Joe Miller said, "Chehuth Chritht!"
Suddenly, shells struck the Rex. The starboard wheelhousing went up in flames, and smoke covered the pilothouse. Immediately following, gouts of flame arose along the starboard side. The shell had touched off a rocket battery, and the detonation of that had set off others in a series.
"Hot damn!" Sam said.
The smoke around the pilothouse cleared, though not so swiftly. The wind had died down, and the Rex had lost considerable speed.
"It's turning its port side to us!" Sam said.
Another flight of missiles arose, this time from the opposite side. Again, the Not For Hire's countermissiles struck, and the result was a blast in midair that shook the boat. But no damage was done.

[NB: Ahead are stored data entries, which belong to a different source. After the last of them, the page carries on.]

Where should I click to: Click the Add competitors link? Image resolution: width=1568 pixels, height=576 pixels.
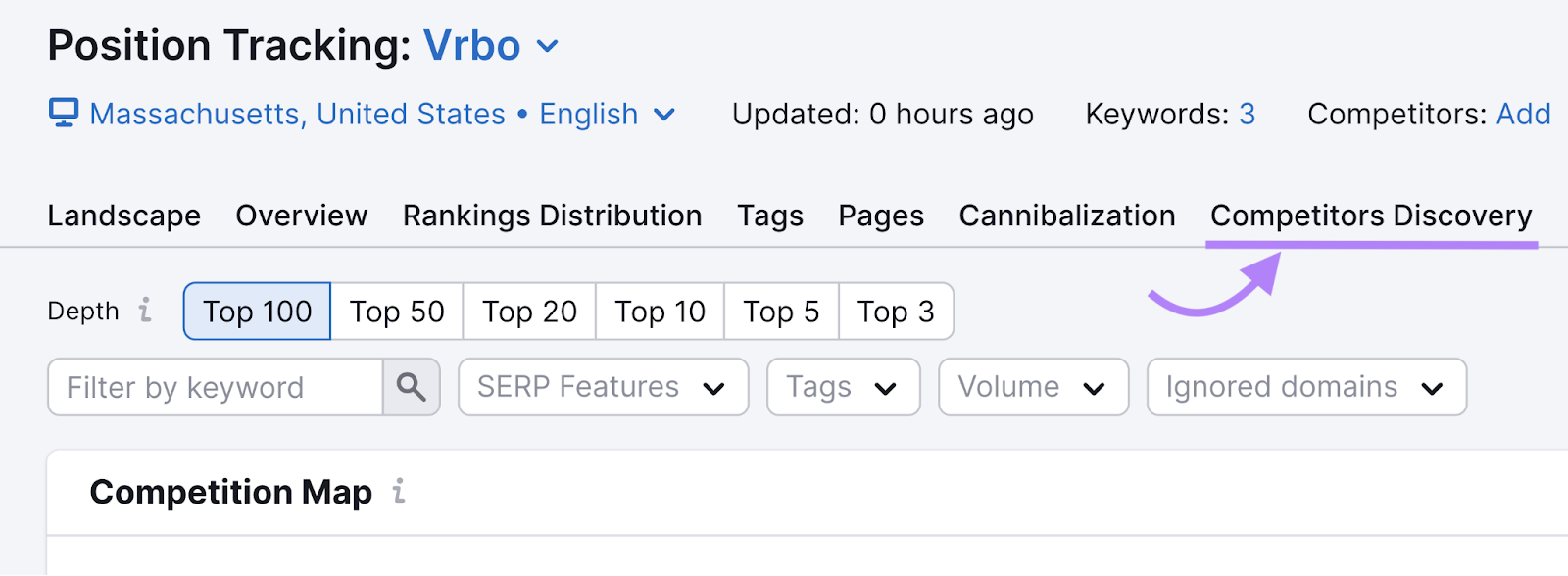pyautogui.click(x=1523, y=115)
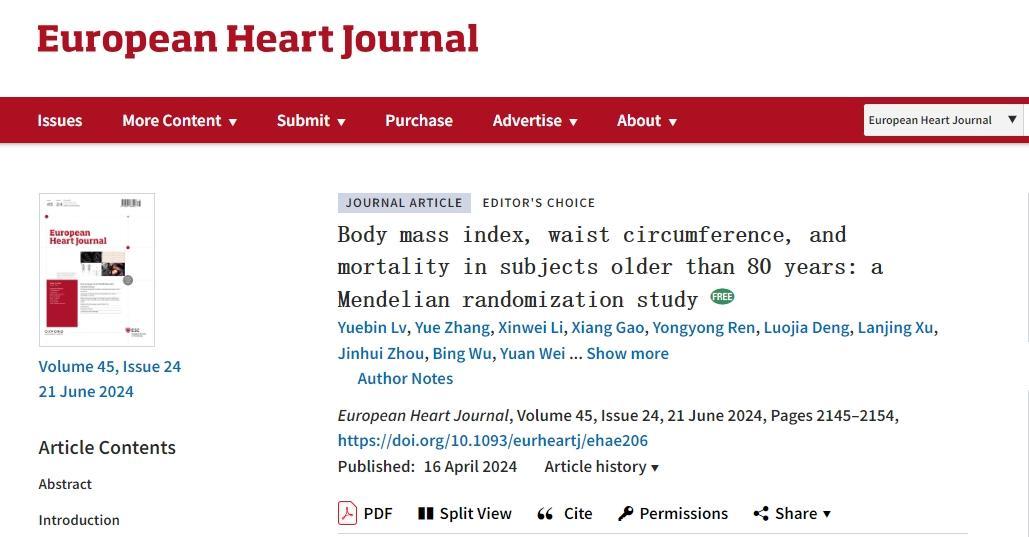Click the Cite quotation icon
Screen dimensions: 1029x537
click(545, 514)
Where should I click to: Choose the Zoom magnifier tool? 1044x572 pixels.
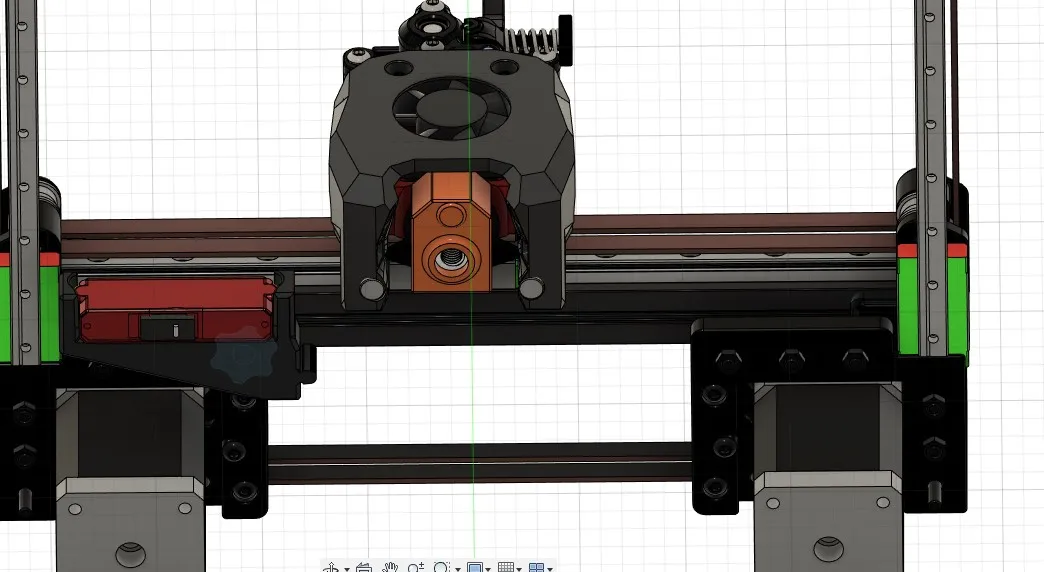click(416, 567)
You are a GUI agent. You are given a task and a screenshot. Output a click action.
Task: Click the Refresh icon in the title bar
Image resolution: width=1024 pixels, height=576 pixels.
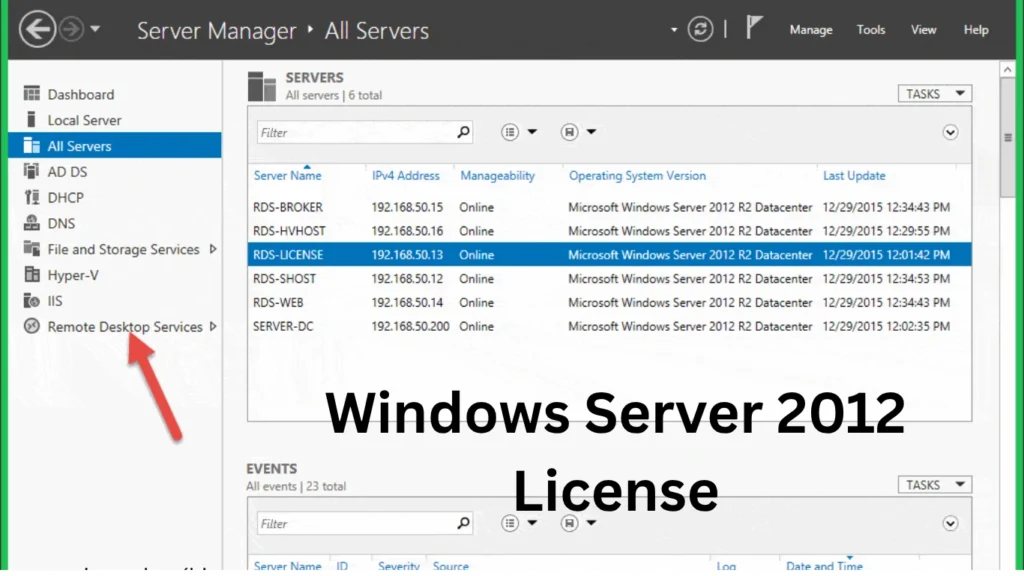pyautogui.click(x=700, y=28)
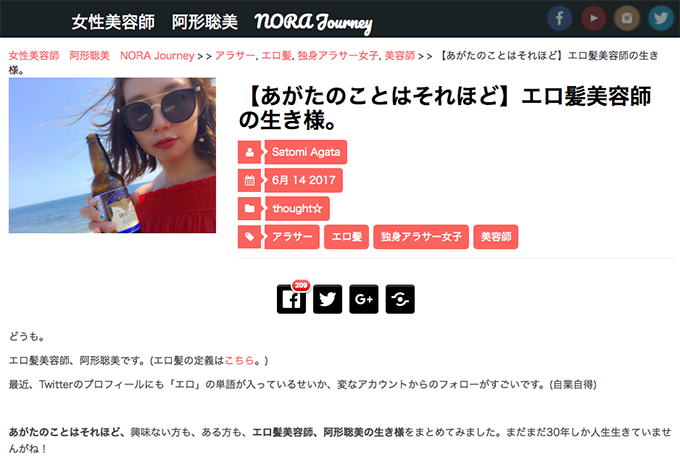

By then Sam could see that the Rex was in serious trouble. Its decks on the starboard were blazing here and there, and it was turning away from them.
For a moment he thought that the Rex was fleeing. But no. It continued to turn. It was describing a small circle.
"The starboard wheel is malfunctioning or destroyed," he said, "They can't maneuver."
That knowledge relaxed him somewhat. Now all he had to do was to get out of effective rocket range and blast the Rex out of the water with his 88-millimeter and compressed-air cannons.
He gave the orders to do so. Detweiller turned the boat to put the necessary distance between it and its victim.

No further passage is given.